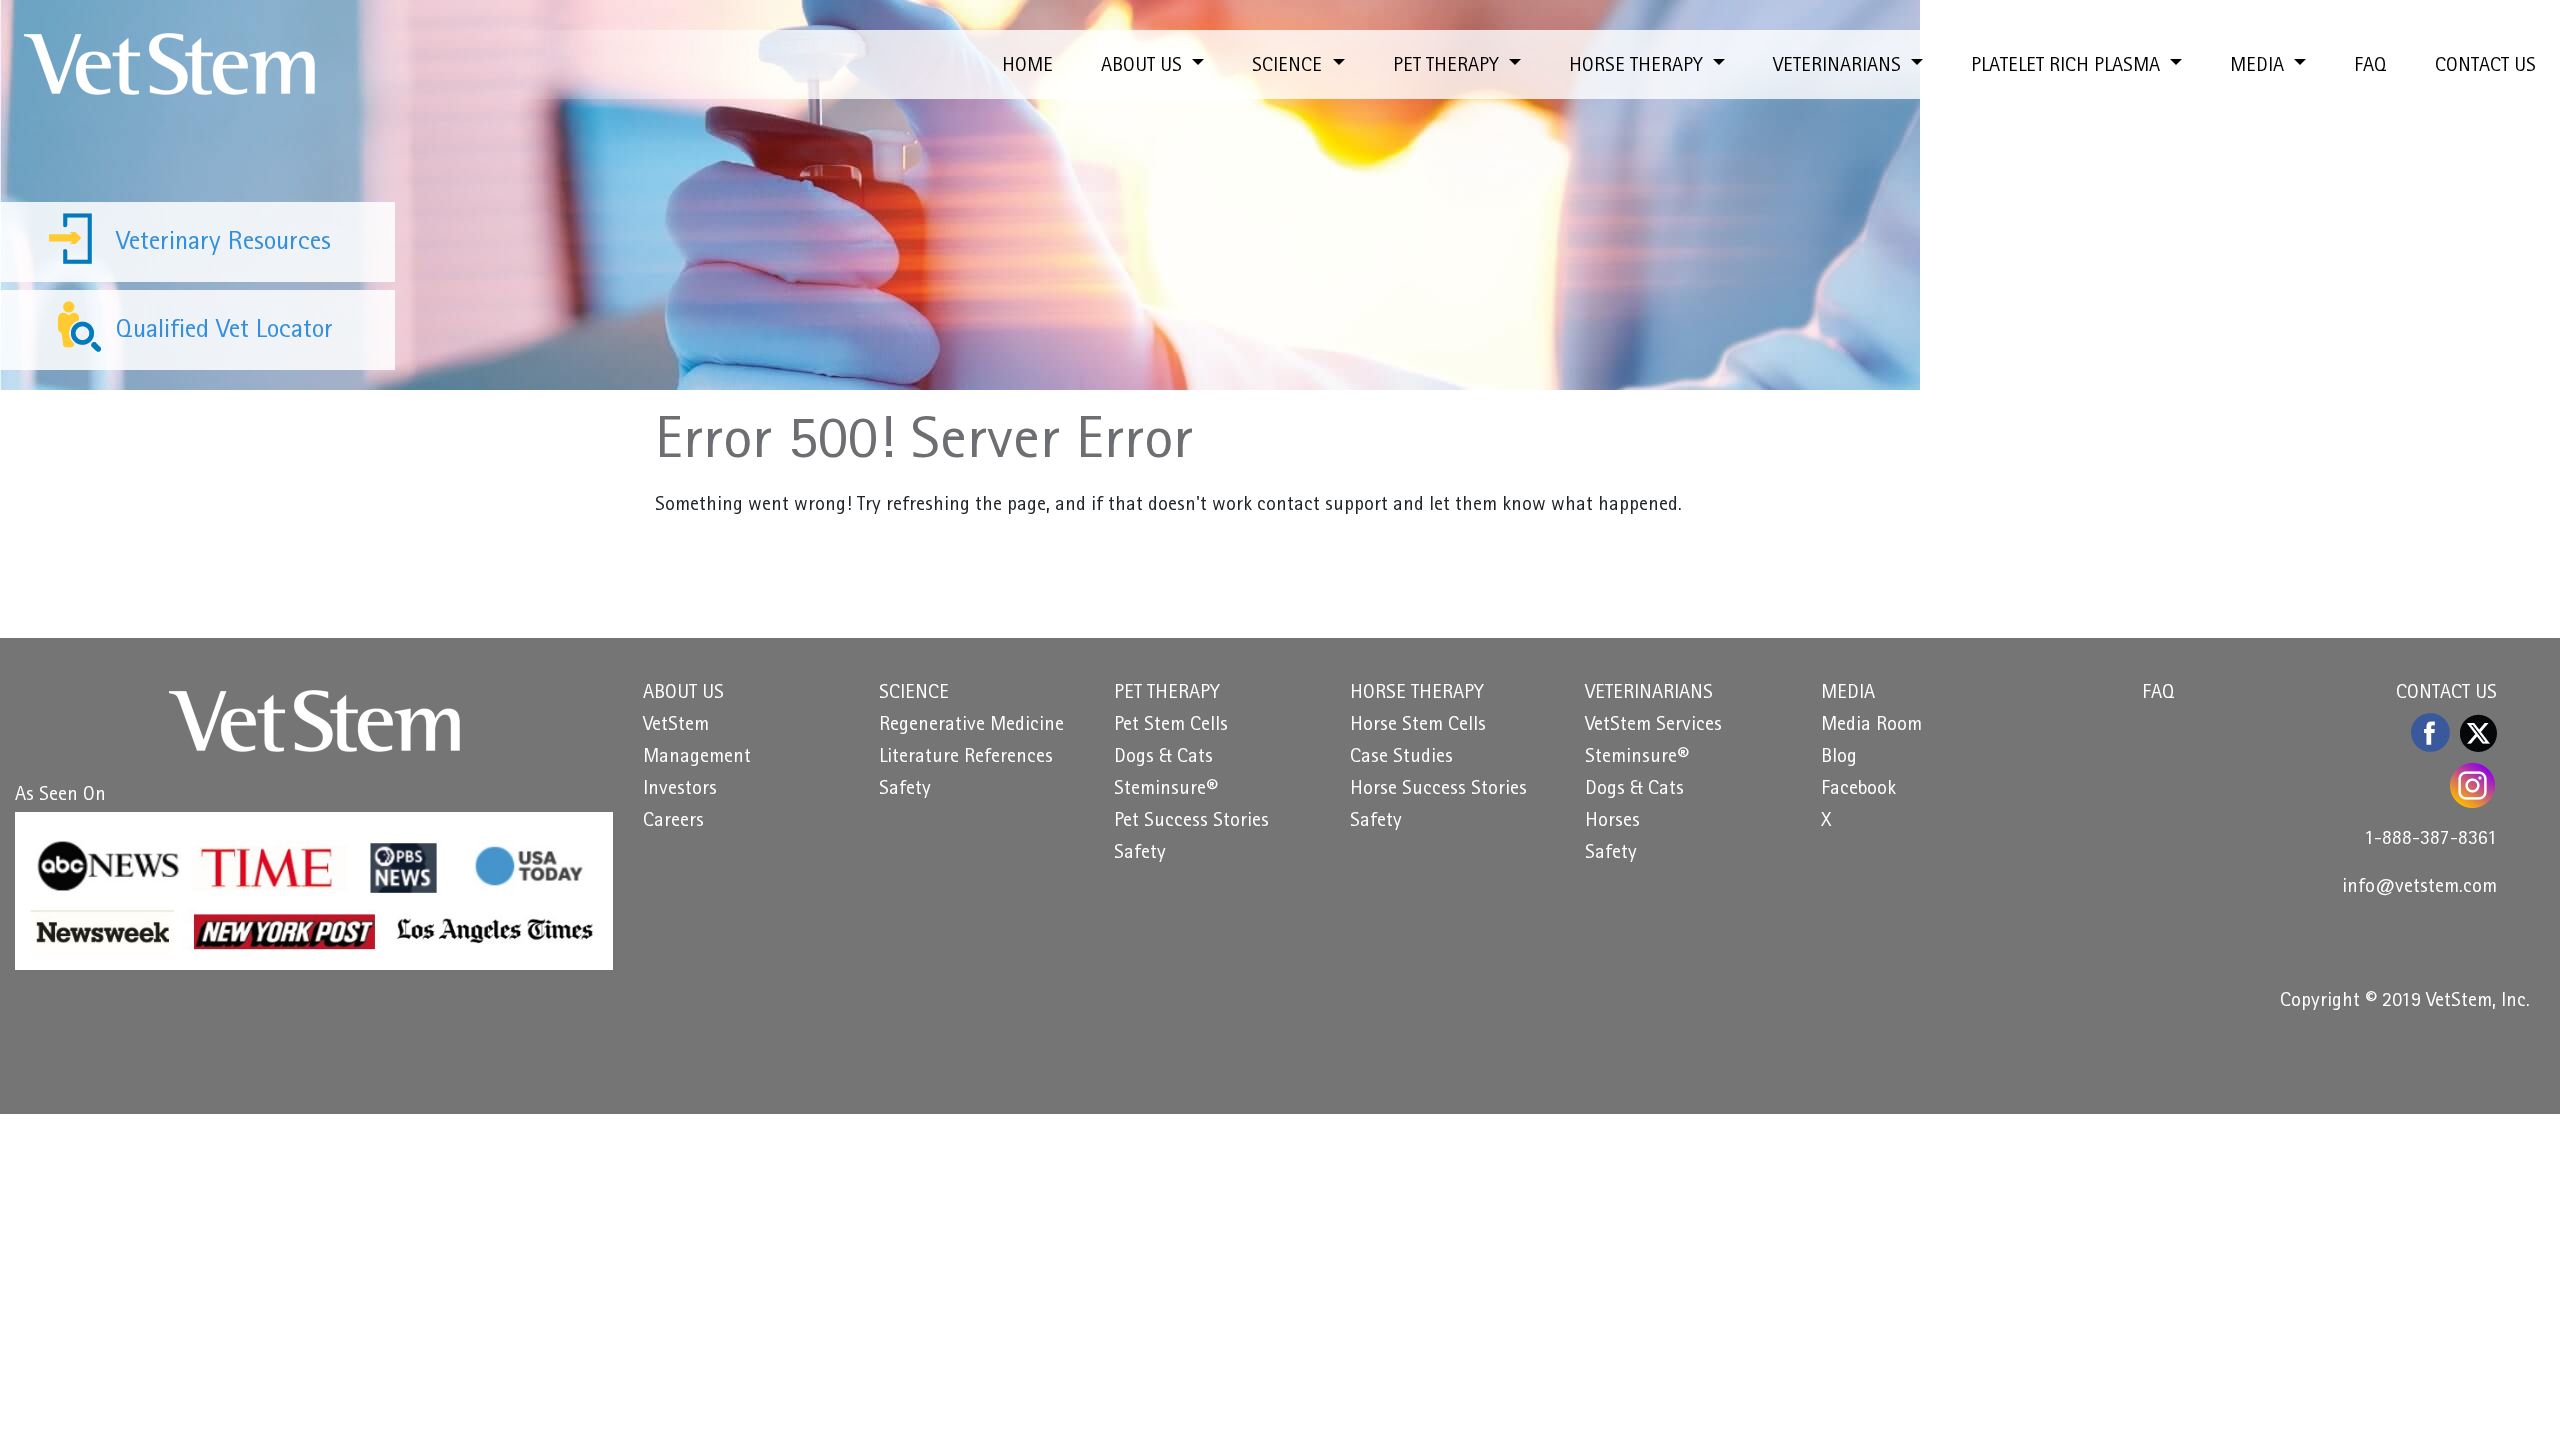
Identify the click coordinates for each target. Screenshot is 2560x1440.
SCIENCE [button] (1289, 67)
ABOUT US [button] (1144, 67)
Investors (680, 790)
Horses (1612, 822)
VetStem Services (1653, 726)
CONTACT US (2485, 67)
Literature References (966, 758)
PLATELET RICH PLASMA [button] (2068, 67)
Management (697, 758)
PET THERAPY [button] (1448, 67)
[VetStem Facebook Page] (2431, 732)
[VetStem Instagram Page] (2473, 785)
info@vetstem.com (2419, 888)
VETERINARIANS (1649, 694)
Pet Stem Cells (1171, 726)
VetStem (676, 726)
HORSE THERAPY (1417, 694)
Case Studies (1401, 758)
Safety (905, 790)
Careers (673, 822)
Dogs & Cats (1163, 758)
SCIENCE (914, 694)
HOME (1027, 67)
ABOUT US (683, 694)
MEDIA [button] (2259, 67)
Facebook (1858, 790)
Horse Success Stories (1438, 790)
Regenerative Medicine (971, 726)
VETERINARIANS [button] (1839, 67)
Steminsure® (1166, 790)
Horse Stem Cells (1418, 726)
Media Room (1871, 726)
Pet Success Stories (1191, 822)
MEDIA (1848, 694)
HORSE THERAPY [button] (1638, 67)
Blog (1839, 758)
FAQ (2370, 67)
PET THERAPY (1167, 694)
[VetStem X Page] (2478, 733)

Exercise details =
The lines from the beginning of the listing above through the line holding "Management (697, 758)" are to be duplicated exactly, and the pictures omitted.

Task answer =
Identify the click coordinates for each target. Screenshot is 2560x1440.
SCIENCE [button] (1289, 67)
ABOUT US [button] (1144, 67)
Investors (680, 790)
Horses (1612, 822)
VetStem Services (1653, 726)
CONTACT US (2485, 67)
Literature References (966, 758)
PLATELET RICH PLASMA [button] (2068, 67)
Management (697, 758)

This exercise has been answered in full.